Many Americans already struggle to pay their medical expenses. A full 20 percent of working-age adults with health insurance report having problems, according to a Kaiser Family Foundation/New York Times survey. Among the uninsured, more than half do.

So if you’re already having difficulty, it can be especially daunting if you’re on the hook for a huge medical bill because of a high deductible, an out-of-network charge, a procedure that isn’t covered, or being uninsured.

If you know your insurance won’t cover a procedure, it’s best to negotiate the price beforehand. “You can discuss it before you go in,” says Adria Gross, a medical billing advocate and CEO of MedWise Insurance Advocacy. “What the fee is going to be and if you can bring it down.”

If your doctor can’t reduce the price, you might want to reconsider the procedure or have the doctor suggest alternatives that are cheaper or that are covered by insurance.

But if it’s a medical necessity, or an emergency, you may end up having to negotiate after the bill arrives. It may feel odd to bargain with a hospital or doctor, but doing so could reduce what you owe by up to 50 percent.

“The first step that most people don’t take is to ask,” says John Jackson, executive director of CareCounsel, an outfit that provides health advocacy services through employer-sponsored health plans.

How do you go about doing that?

The billing office is a good place to start, but don’t expect the person who picks up the phone to cut a deal. “The first response will be no, I can’t do anything,” says Abbie Leibowitz, chief medical officer of Health Advocate, an advocacy and health assistance company. “You have to be persistent.

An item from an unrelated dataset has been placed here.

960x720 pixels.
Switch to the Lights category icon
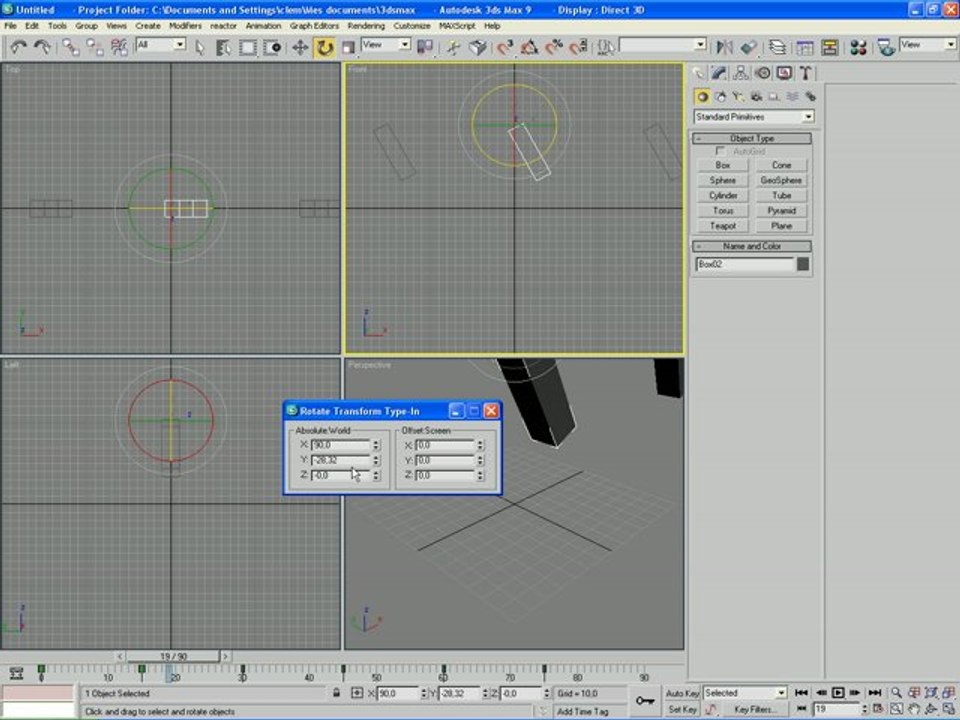tap(738, 96)
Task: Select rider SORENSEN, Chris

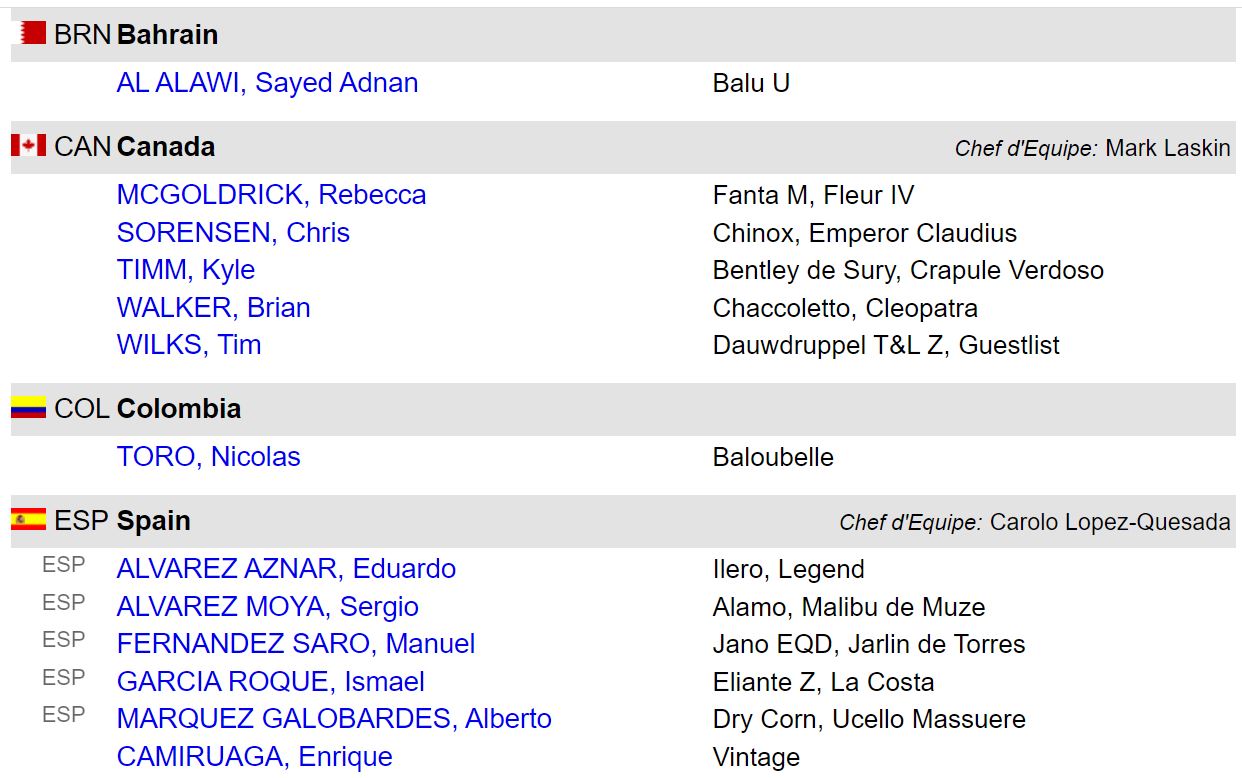Action: 233,233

Figure out who in the organization has the authority.”

Keep asking for the manager of the person you’re talking to—even if that takes you all the way up to the chief financial officer, Gross says. Then use these tips to help you:

Frame your request around your ability to pay. This may work if you’re in a health plan that comes with a high deductible, as a growing number are, or if you’re uninsured. “If you owe $10,000 and you’re telling me that it’s going to be impossible for you to pay, then I’m more likely to negotiate—to make sure I get paid at all,” Jackson says. Just be prepared to provide documentation showing that you really don’t have the money.

Talk about wanting to pay a fair price. Medical pricing is a system built on discounts: No insurance company would ever pay sticker price, yet that’s what’s on the bill you receive. Pricing transparency websites such as Healthcare Bluebook can give you an idea of what health plans actually pay medical providers, often a fraction of the amount charged. “You should not feel guilty about asking for a fair and reasonable price,” says Pat Palmer, president and founder of Medical Billing Advocates of America. “When there is a 50 percent or 100 percent markup, that’s not fair and reasonable.”

Research the prices insurers pay. One strong case for getting a discount after the fact is if you are billed for the services of an out-of-network provider you didn’t agree to see, like when an in-network hospital uses an out-of-network anesthesiologist in the operating room. In fact, many states are working to pass laws to reduce patients’ liability in such situations. The best negotiating tactic there is to ask to be charged what your insurance company would have paid for an in-network provider.

Offer to pay the balance in full. More generally, a good move (if you can afford it) is to offer to immediately pay off the balance of the bill. Medical providers get stiffed for about 20 percent of what they bill individuals, says Leibowitz, so there’s an incentive for them to take less money if getting paid is a sure thing. Medical advocates find that they can often get a 15 percent to 20 percent “prompt pay” discount.

Turn to a medical billing advocate. Last, if you can’t get far on your own, a medical billing advocate can help. Employers sometimes offer access to advocates as a benefit, so check on that first. Hiring an advocate on your own can be expensive—some take a flat fee and others charge a percentage of the money they save you (25 percent is typical). Just make sure to thoroughly investigate the qualifications of an advocate ahead of time. With so many Americans struggling to pay their medical bills, there are a lot of people out there who are quick to say they can help.